##### DATA EXTRACTS

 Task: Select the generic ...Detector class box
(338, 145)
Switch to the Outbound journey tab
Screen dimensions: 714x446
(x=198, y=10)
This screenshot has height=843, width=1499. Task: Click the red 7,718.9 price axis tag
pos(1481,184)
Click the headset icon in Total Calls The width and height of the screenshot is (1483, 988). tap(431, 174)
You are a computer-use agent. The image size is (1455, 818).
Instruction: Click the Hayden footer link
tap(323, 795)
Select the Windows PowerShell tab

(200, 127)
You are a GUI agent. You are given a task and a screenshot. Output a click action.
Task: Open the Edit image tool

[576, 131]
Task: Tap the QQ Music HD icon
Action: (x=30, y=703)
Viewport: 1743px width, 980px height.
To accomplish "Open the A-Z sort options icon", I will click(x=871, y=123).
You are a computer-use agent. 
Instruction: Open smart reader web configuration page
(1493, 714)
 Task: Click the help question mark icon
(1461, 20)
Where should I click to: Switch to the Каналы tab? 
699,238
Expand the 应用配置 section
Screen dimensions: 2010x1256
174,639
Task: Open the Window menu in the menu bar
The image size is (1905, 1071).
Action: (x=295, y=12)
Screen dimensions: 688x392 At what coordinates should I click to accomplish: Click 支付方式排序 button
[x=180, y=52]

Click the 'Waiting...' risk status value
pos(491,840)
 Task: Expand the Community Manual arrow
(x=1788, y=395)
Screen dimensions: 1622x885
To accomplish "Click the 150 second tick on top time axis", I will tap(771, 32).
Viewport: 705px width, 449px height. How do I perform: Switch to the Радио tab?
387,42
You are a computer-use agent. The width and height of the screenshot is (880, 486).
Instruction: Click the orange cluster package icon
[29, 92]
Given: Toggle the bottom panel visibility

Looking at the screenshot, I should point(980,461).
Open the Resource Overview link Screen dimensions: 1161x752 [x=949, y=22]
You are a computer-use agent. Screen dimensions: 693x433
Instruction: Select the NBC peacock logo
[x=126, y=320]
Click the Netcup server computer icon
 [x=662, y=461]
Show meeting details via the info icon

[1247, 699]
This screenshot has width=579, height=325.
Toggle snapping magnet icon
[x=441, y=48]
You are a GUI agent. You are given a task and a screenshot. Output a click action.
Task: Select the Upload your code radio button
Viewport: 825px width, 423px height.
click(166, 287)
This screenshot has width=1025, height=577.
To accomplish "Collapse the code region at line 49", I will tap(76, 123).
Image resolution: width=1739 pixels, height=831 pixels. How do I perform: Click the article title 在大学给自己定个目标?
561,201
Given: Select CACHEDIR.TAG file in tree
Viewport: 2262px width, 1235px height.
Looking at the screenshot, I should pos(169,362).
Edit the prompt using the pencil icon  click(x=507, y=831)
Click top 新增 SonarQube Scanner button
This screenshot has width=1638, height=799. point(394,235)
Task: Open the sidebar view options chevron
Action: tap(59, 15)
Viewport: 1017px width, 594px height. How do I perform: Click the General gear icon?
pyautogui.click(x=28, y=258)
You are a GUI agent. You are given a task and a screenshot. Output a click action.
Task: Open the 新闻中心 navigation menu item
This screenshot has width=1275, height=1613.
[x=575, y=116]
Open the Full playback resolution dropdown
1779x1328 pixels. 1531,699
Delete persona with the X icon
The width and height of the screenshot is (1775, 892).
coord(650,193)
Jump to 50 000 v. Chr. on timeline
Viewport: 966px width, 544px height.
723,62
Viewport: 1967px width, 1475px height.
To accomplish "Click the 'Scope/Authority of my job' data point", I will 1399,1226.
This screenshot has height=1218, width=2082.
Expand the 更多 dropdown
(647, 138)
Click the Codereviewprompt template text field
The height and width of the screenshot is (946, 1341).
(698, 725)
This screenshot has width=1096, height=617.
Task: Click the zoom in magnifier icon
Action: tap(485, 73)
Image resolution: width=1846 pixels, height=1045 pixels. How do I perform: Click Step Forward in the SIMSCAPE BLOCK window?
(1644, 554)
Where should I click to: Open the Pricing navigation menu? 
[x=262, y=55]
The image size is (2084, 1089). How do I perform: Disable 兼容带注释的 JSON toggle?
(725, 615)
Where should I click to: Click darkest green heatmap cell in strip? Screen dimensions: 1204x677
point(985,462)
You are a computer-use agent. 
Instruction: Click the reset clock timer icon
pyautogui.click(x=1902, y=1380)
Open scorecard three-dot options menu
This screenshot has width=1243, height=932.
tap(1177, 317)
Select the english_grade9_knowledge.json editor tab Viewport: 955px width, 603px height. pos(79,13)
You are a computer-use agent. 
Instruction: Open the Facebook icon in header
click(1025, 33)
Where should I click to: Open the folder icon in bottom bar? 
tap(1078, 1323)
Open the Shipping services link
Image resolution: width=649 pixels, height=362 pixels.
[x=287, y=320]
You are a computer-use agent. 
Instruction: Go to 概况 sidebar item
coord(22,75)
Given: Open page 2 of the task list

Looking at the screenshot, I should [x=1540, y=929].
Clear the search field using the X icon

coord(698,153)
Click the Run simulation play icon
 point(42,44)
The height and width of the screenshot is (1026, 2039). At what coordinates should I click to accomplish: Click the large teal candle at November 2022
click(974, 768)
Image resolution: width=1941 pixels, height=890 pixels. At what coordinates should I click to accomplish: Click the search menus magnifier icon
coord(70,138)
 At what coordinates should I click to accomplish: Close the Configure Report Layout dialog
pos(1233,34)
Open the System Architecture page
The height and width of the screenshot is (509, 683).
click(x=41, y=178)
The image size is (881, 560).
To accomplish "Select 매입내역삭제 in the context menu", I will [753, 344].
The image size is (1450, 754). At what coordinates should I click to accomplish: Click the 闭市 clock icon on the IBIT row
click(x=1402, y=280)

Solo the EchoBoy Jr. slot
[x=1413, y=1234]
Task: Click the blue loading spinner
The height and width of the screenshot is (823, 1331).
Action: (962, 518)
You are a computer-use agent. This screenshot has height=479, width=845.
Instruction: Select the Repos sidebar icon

##########

EXERCISE
Give back the opening line of the records above and every line after it, up to and including the one with "Screen dimensions: 1622x885", unchanged.

WRITTEN RESPONSE
 Task: Select the generic ...Detector class box
(338, 145)
Switch to the Outbound journey tab
Screen dimensions: 714x446
(x=198, y=10)
This screenshot has height=843, width=1499. Task: Click the red 7,718.9 price axis tag
pos(1481,184)
Click the headset icon in Total Calls The width and height of the screenshot is (1483, 988). tap(431, 174)
You are a computer-use agent. The image size is (1455, 818).
Instruction: Click the Hayden footer link
tap(323, 795)
Select the Windows PowerShell tab

(200, 127)
You are a GUI agent. You are given a task and a screenshot. Output a click action.
Task: Open the Edit image tool

[576, 131]
Task: Tap the QQ Music HD icon
Action: (x=30, y=703)
Viewport: 1743px width, 980px height.
To accomplish "Open the A-Z sort options icon", I will click(x=871, y=123).
You are a computer-use agent. 
Instruction: Open smart reader web configuration page
(1493, 714)
 Task: Click the help question mark icon
(1461, 20)
Where should I click to: Switch to the Каналы tab? 
699,238
Expand the 应用配置 section
Screen dimensions: 2010x1256
174,639
Task: Open the Window menu in the menu bar
The image size is (1905, 1071).
Action: (x=295, y=12)
Screen dimensions: 688x392 At what coordinates should I click to accomplish: Click 支付方式排序 button
[x=180, y=52]

Click the 'Waiting...' risk status value
pos(491,840)
 Task: Expand the Community Manual arrow
(x=1788, y=395)
Screen dimensions: 1622x885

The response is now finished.